▶ _Stated exercise 1_
Rewrite the GCN passage from "[1] Hamilton, W.;" to "the prediction label.", swapping "one-hot features" for "sparse features".
▶ _Stated exercise 2_
Extend the reply on predicting new documents with a transductive GCN, picking up after its final sentence.

▶ _Quoted text_
•••••

Yes, the current code could not make a prediction on brand new data without recalculating the adjacency matrix and retraining, because the GCN we use is transductive. We have pointed this out in "Discussion" of our paper. There are some inductive GCN variants which can make prediction on brand new data without retraining:

[1] Hamilton, W.; Ying, R.; and Leskovec, J. 2017. Inductive representation learning on large graphs. In NIPS, 1024–1034.

[2] Chen, J.; Ma, T.; and Xiao, C. 2018. Fastgcn: Fast learning with graph convolutional networks via importance sampling. In ICLR

We tried their code, but it seems they don't work well with one-hot features. We are also trying to solve this problem in our own way. A possible simple solution is building the graph without test docs (or even without all docs), when a new doc (say d_100) comes, we lookup word embeddings (for words in d_100) learned by GCN and do some pooling (mean, average, LSTM) to generate doc embeddings for d_100, we can then select the dimension with the highest value in the doc embedding as the prediction label.

•••••

▶ _Data rows_

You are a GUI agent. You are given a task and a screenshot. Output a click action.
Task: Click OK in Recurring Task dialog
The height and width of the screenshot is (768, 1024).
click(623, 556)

•••••

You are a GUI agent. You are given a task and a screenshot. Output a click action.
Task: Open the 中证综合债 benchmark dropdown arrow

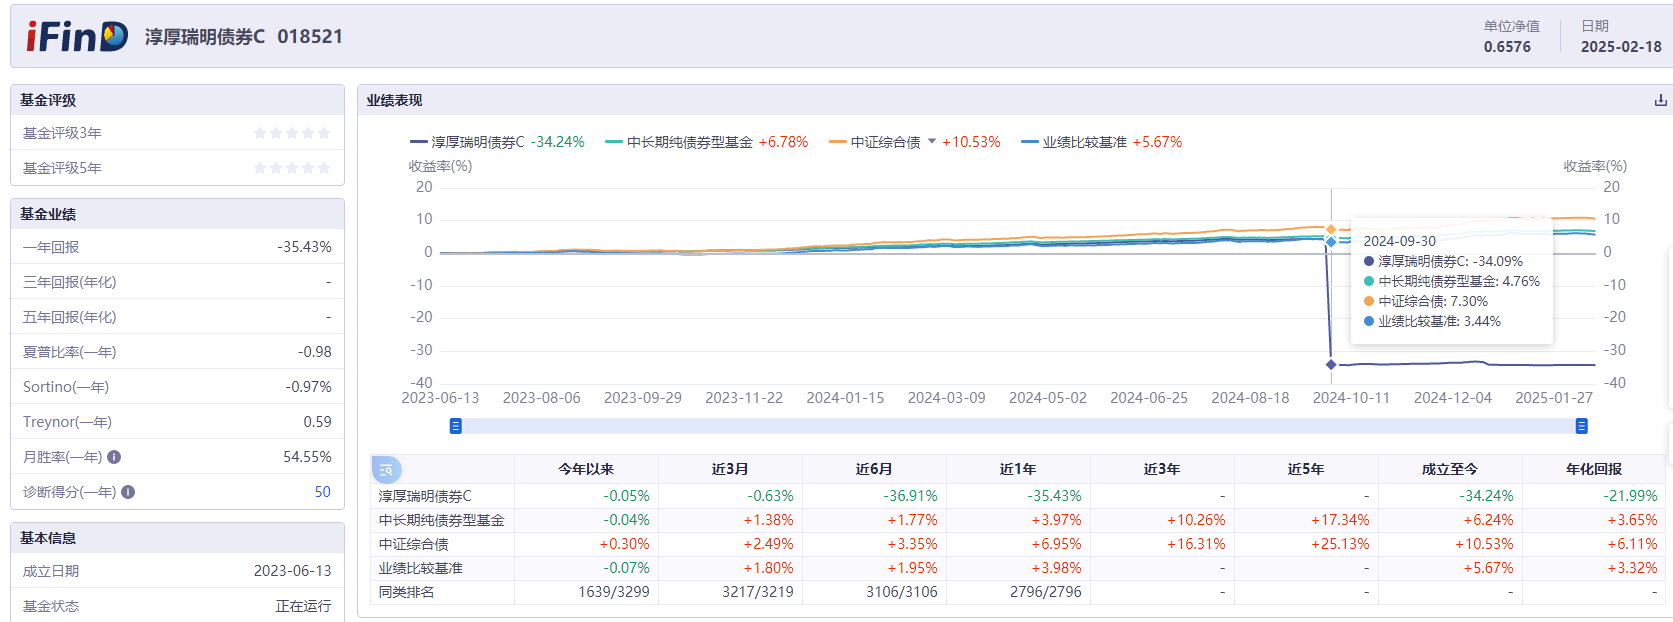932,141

•••••

▶ _Exercise output 1_
[1] Hamilton, W.; Ying, R.; and Leskovec, J. 2017. Inductive representation learning on large graphs. In NIPS, 1024–1034.

[2] Chen, J.; Ma, T.; and Xiao, C. 2018. Fastgcn: Fast learning with graph convolutional networks via importance sampling. In ICLR

We tried their code, but it seems they don't work well with sparse features. We are also trying to solve this problem in our own way. A possible simple solution is building the graph without test docs (or even without all docs), when a new doc (say d_100) comes, we lookup word embeddings (for words in d_100) learned by GCN and do some pooling (mean, average, LSTM) to generate doc embeddings for d_100, we can then select the dimension with the highest value in the doc embedding as the prediction label.

▶ _Exercise output 2_
The two works above also designed mini-batch training methods. Following link is the mini-batch version of the transductive GCN:

https://github.com/matenure/FastGCN/blob/master/pubmed-original_transductive_FastGCN.py

yeshenpy commented 5 years ago

Thank you very much for your reply. Because I just came into contact with GCN, I still lack understanding in some aspects.I'd like to ask a few questions which may have strayed from textGCN: (1)in the original GCN, when the number of nodes in the network is determined, as long as the rules of computing adj. are determined, we can use different datas, then calculate their adj. and then feed adj and feature to the network for training, and finally get the trained weight. Is this understanding correct? beacause i read another paper “Exploring Visual Relationshipfor Image Captioning” which uses the gcn to get realtions。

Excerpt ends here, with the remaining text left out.